══ MATERIAL TO PROCESS
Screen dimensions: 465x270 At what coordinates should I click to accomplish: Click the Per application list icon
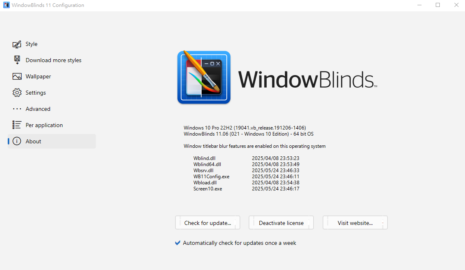(x=17, y=125)
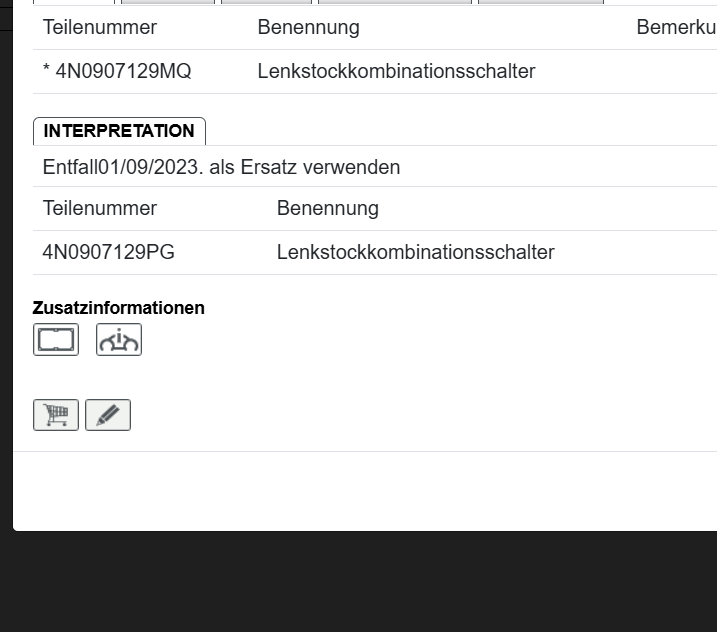Click the blank white area under the cart icon
Screen dimensions: 717x632
pos(200,490)
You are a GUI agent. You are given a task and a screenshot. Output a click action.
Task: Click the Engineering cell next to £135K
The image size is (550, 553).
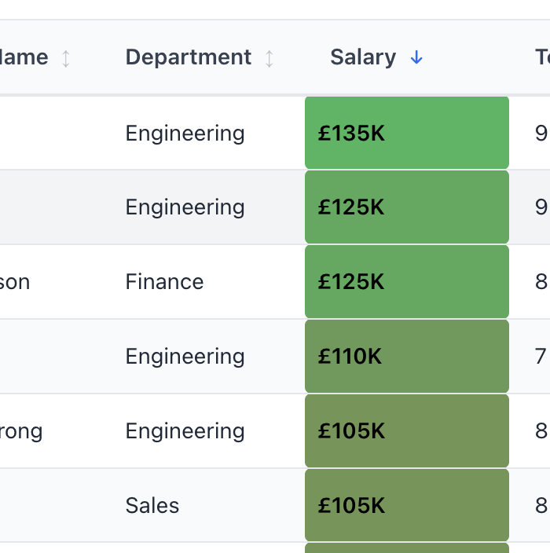coord(185,134)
════
* [WHAT IS NEEDED]: Print the full listing again exactly, and drop every image from it.

* [RESULT OF THIS TASK]:
Screen dimensions: 465x270 At what coordinates should I click to accomplish: Click the Per application list icon
(x=17, y=125)
Click the blank white area under the cart icon
Screen dimensions: 717x632
pos(200,490)
You are a GUI agent. You are given a task and a screenshot. Output a click action.
Task: Click the Engineering cell next to £135K
The image size is (550, 553).
coord(185,134)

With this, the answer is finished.